■ **Article**

Cosmic Map Validates Einstein's Gravity Prediction

University College London

The way that nearly six million galaxies have clustered over 11 billion years lines up with what Einstein's theory of general relativity predicts, according to a new study of data from the Dark Energy Spectroscopic Instrument (DESI), involving UCL researchers.

Mayall Telescope, shown during the 2023 Geminid meteor shower.

The analysis, using the first year of data from DESI, an instrument on a mountaintop in Arizona, in the US, traces the growth of cosmic structure over most of the Universe's history, providing the most precise test to date of how gravity behaves at very large scales.

The result validates the leading model of the universe and limits possible theories of modified gravity, which have been proposed to explain the observed accelerated expansion of our universe.

The DESI collaboration involves more than 900 researchers from over 70 institutions around the world and is managed by the US Department of Energy's Lawrence Berkeley National Laboratory (Berkeley Lab).

DESI contains 5,000 fibre-optic "eyes", each of which can collect light from a galaxy in just 20 minutes. Professors Peter Doel and David Brooks at UCL Physics & Astronomy helped design, assemble and build the DESI's optical corrector - six lenses, the largest 1.1m across, that focus light on to the "eyes". The optical corrector construction was supported by STFC. (Four other UCL staff and their early career associates, as well as scientists from six other UK universities, are also involved in DESI.)

With just one year of data, DESI has made the most precise overall measurement of the growth of the Universe's structure, surpassing previous efforts that took decades to make.

■ **Required actions**
A: Transcribe the part of the article on the DESI gravity study from "The result validates" to "involved in DESI.)".
B: According to the article on the DESI gravity study, which laboratory manages the DESI collaboration?

■ **Recorded data**
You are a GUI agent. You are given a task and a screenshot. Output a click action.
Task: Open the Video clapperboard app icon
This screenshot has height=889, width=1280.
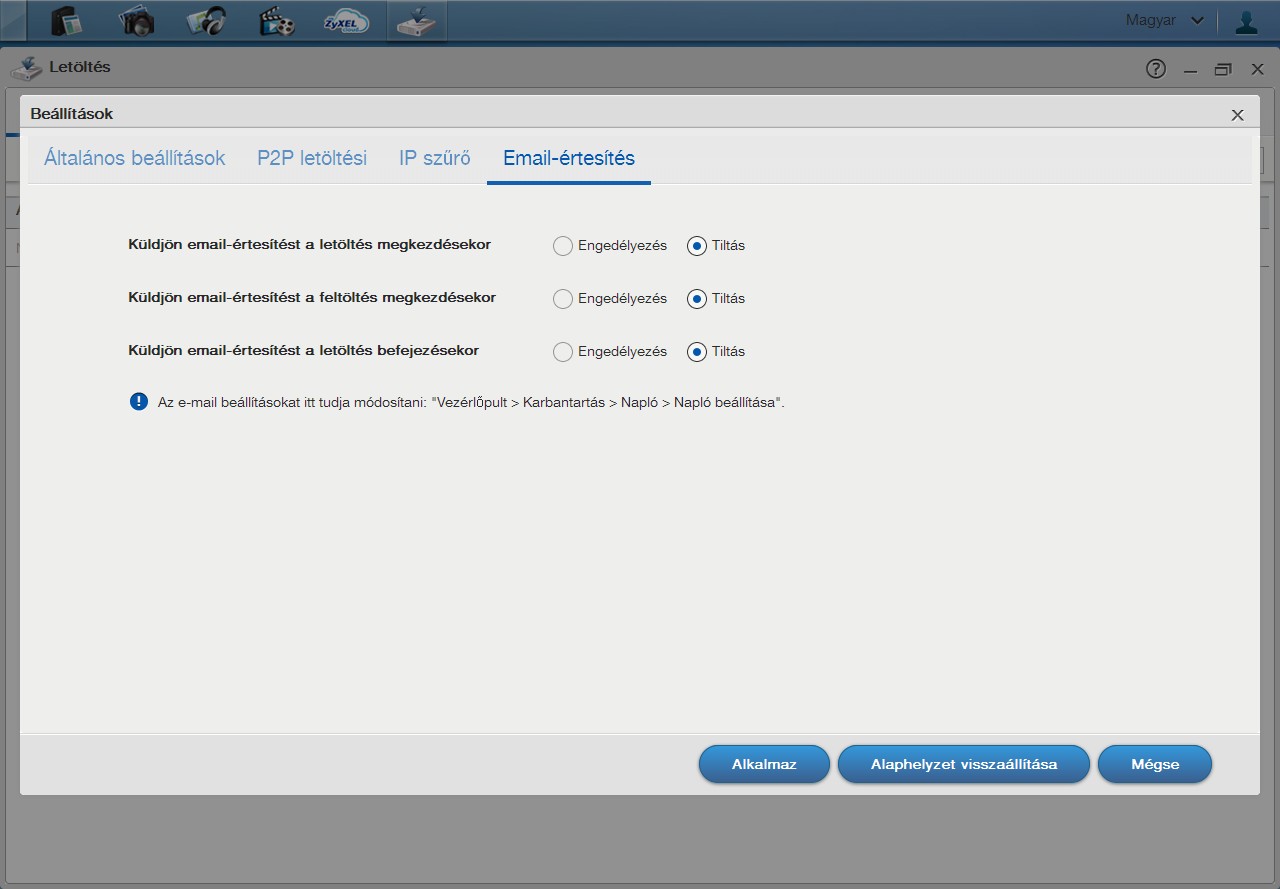276,21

■ **Answers**
A:
The result validates the leading model of the universe and limits possible theories of modified gravity, which have been proposed to explain the observed accelerated expansion of our universe.

The DESI collaboration involves more than 900 researchers from over 70 institutions around the world and is managed by the US Department of Energy's Lawrence Berkeley National Laboratory (Berkeley Lab).

DESI contains 5,000 fibre-optic "eyes", each of which can collect light from a galaxy in just 20 minutes. Professors Peter Doel and David Brooks at UCL Physics & Astronomy helped design, assemble and build the DESI's optical corrector - six lenses, the largest 1.1m across, that focus light on to the "eyes". The optical corrector construction was supported by STFC. (Four other UCL staff and their early career associates, as well as scientists from six other UK universities, are also involved in DESI.)

B: The US Department of Energy's Lawrence Berkeley National Laboratory (Berkeley Lab)